Public face of Trump’s border policy out after 15 months

Kirstjen Nielsen has resigned as Donald Trump’s secretary of homeland security after 15 months as the face of some of his most controversial policies. Nielsen, who accompanied Trump on a visit to the border last week, has faced the president’s ire on several occasions, and was reportedly castigated for her performance at a cabinet meeting last spring. Kevin McAleenan, currently the US Customs and Border Protection commissioner, will fill her role while a permanent replacement is chosen.

Democrats fight for release of Mueller report and Trump tax returns

The White House chief of staff, Mick Mulvaney
The White House chief of staff, Mick Mulvaney, says Democrats will ‘never’ see Trump’s tax returns. Photograph: Jim Lo Scalzo/EPA

Democrats kept up pressure on the Trump administration over the weekend, as they continued to demand the release of the president’s tax returns, as well as the full text of the Mueller report. The acting White House chief of staff, Mick Mulvaney, said on Sunday Democrats would “never” see Trump’s tax returns, accusing the chair of the House ways and means committee, Richard Neal, of performing a “political stunt” by demanding six years of returns from the IRS.

  • Biased Barr?
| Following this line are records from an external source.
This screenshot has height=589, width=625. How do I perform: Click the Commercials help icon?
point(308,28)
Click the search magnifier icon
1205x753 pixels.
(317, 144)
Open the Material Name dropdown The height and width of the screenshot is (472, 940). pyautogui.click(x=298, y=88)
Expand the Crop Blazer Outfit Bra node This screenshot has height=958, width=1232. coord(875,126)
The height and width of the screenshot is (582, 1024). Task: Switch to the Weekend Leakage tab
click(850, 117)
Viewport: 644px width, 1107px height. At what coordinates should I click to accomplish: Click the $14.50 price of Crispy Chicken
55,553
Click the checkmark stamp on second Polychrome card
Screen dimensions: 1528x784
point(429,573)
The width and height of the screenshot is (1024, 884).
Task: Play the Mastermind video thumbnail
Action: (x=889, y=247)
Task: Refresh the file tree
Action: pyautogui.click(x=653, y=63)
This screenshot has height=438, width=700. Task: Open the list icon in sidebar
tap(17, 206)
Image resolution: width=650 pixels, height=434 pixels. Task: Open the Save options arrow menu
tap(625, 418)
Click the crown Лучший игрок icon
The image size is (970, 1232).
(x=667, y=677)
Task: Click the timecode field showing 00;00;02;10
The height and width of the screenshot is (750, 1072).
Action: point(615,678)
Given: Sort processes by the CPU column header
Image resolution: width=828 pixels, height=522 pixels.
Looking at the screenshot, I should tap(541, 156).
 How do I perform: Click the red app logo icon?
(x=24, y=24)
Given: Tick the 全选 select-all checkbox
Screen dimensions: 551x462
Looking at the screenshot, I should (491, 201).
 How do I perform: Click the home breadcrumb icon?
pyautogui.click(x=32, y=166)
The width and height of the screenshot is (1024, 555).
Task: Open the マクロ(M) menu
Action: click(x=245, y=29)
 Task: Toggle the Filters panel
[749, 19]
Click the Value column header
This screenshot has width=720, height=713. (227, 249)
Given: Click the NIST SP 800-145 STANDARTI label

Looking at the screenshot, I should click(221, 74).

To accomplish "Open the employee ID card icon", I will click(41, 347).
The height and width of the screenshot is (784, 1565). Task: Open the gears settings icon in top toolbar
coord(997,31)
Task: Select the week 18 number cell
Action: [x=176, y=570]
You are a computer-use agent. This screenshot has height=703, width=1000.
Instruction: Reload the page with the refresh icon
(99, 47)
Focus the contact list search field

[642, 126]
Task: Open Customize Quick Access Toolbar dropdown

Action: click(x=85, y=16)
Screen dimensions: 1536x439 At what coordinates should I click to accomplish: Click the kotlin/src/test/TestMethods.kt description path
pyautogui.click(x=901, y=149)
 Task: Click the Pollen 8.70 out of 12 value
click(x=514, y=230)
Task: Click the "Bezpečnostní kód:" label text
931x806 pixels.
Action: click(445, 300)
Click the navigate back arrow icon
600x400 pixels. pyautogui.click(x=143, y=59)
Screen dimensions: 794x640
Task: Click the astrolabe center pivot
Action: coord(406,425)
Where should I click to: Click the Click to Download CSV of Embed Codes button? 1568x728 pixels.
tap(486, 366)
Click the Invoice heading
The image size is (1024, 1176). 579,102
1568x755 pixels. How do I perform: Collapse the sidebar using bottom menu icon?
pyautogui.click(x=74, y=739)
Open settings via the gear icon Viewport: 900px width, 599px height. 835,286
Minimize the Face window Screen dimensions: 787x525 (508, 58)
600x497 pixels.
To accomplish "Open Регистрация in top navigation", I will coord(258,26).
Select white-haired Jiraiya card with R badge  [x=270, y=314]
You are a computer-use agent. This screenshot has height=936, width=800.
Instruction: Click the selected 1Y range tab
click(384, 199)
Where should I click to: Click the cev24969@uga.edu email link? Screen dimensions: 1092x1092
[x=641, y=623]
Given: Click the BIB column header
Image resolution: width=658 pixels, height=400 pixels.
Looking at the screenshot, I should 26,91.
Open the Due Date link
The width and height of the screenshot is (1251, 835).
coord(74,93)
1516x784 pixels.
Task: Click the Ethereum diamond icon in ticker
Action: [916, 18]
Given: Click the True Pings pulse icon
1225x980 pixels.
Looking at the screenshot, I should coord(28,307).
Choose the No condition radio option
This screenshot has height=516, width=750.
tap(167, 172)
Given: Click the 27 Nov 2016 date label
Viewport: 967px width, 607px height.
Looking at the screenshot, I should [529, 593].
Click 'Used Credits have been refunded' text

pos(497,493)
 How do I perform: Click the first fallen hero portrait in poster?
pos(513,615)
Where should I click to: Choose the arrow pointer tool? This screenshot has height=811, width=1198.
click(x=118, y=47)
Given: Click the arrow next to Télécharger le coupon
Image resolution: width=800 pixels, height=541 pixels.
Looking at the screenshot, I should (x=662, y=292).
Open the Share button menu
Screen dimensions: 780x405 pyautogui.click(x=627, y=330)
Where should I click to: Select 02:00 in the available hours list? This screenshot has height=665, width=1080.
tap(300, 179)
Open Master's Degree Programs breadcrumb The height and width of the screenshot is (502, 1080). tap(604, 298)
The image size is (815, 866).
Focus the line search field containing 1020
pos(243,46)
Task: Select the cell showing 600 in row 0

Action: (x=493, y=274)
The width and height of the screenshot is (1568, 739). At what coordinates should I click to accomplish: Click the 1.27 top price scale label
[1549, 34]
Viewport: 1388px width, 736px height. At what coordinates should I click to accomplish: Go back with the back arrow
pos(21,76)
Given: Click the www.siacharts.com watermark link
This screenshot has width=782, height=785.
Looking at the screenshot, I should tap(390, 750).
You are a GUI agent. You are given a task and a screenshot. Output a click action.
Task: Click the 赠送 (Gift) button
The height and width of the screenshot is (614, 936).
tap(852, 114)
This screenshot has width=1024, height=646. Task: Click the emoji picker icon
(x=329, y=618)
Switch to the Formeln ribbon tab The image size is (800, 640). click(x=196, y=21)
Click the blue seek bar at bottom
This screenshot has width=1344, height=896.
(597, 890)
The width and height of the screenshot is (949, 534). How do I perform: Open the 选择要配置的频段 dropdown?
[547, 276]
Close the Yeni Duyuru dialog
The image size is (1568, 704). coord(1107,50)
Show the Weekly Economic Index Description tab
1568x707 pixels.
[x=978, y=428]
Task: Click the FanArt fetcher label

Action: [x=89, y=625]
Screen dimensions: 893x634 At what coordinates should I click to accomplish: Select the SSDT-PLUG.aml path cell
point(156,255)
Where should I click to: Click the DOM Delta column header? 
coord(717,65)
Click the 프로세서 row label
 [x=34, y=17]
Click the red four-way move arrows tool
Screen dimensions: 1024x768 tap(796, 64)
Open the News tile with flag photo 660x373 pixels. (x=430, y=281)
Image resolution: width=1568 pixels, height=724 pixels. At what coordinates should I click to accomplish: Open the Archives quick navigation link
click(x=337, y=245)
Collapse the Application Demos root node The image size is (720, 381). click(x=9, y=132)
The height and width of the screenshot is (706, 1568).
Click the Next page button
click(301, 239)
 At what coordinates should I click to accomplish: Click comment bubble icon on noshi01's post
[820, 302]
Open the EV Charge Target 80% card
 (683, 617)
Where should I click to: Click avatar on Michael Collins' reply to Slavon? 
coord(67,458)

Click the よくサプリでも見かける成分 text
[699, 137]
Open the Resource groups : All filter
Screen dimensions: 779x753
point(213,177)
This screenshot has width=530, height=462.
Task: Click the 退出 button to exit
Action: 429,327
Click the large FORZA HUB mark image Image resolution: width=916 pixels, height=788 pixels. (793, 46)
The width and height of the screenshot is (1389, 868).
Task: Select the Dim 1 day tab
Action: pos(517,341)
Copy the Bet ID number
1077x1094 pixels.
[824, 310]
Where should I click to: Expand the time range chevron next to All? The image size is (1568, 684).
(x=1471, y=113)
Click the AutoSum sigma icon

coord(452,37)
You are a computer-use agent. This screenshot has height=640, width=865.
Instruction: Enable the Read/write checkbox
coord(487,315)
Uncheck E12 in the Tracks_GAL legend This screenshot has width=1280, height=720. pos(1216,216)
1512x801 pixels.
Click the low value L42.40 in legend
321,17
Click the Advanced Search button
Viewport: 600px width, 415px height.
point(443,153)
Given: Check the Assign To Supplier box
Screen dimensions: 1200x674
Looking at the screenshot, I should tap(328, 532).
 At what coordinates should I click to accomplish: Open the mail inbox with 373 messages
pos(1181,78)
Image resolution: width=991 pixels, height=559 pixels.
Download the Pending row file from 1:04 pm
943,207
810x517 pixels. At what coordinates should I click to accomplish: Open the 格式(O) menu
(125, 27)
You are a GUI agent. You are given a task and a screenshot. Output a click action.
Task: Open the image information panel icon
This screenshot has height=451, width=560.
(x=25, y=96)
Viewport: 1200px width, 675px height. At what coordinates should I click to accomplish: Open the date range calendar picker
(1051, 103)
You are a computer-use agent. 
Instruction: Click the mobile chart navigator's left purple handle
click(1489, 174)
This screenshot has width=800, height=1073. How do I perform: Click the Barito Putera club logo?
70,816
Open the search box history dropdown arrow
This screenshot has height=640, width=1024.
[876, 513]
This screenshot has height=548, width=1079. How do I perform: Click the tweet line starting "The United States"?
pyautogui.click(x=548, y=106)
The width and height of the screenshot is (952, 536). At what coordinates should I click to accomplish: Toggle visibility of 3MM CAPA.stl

Jerry Nadler, the chair of the House judiciary committee, said he was still waiting for the attorney general, William Barr, to release Robert Mueller’s full report on Russian election meddling, warning that Barr – a Trump appointee – was “a biased person [and] an agent of the administration.

Israel prepares for election seen as referendum on Netanyahu

Dog walkers argue beneath a Netanyahu campaign billboard in Tel Aviv.
Dog walkers argue beneath a Netanyahu campaign billboard in Tel Aviv. Photograph: Ariel Schalit/AP

Israelis will go to the polls on Tuesday in an election widely seen – at home and abroad – as a referendum on the 10-year rule of the prime minister, Benjamin Netanyahu. If he is re-elected, “Bibi” will almost certainly become Israel’s longest-serving leader. His supporters say he has kept Israelis safe and presided over a strong economy, but critics say the country has swung ever further to the right under his leadership, oppressing millions of Palestinians and burying any progressive efforts for peace.

  • Beto on Bibi. The Democratic presidential hopeful Beto O’Rourke said on Sunday Netanyahu was “racist”, citing the prime minister’s election pact to form a governing coalition with Israel’s far-right, ultranationalist parties.

  • Master storyteller. Ayelet Gundar-Goshen says the secret to Netanyahu’s success is his skill as a storyteller – and the narrative he has presented to Israelis is a simple one of good versus evil.

World’s biggest democracy heads to the polls

A woman wearing a mask of Modi at a recent campaign rally.
A woman wearing a mask of Modi at a recent campaign rally. Photograph: Anuwar Hazarika/Reuters

More than one-eighth of the world’s population will have a chance to cast their votes for the next government of India in the coming weeks, when the world’s biggest democracy holds its election over seven separate days from 11 April to 19 May, at a cost of approximately $6.5bn. Prime Minister Narendra Modi’s Hindu nationalist Bharatiya Janata party is expected to emerge on top again, thanks to a new jobs quota, cash handouts to farmers and the conflict with Pakistan, despite several recent opposition victories in state elections.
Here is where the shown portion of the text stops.